▶ _Goal_:
Rewrite the material from the line that has "You are a computer-use agent. The" through the line that has "coord(293,10)", replacing "backpack" with "satchel" and keeping everything else the same.

▶ _Records for this task_:
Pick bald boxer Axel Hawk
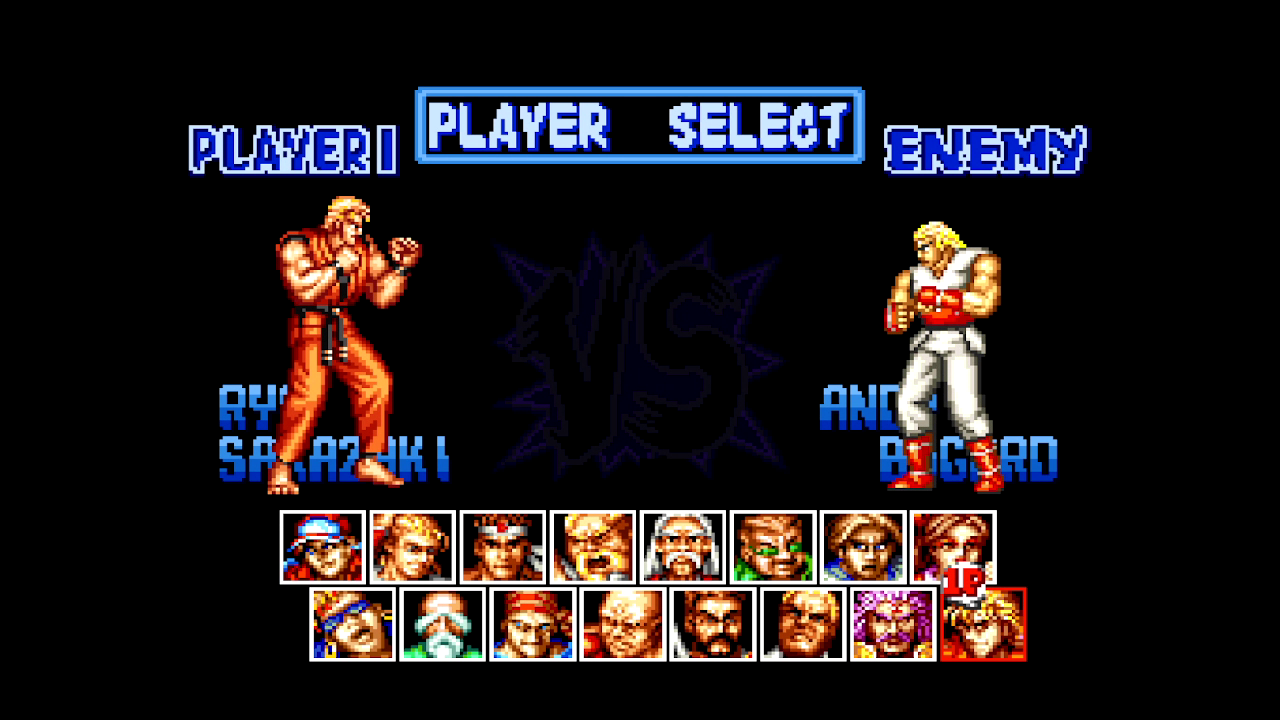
---
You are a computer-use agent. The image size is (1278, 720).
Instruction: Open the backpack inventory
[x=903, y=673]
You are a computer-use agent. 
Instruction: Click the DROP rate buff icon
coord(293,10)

▶ _Task result_:
You are a computer-use agent. The image size is (1278, 720).
Instruction: Open the satchel inventory
[x=903, y=673]
You are a computer-use agent. 
Instruction: Click the DROP rate buff icon
coord(293,10)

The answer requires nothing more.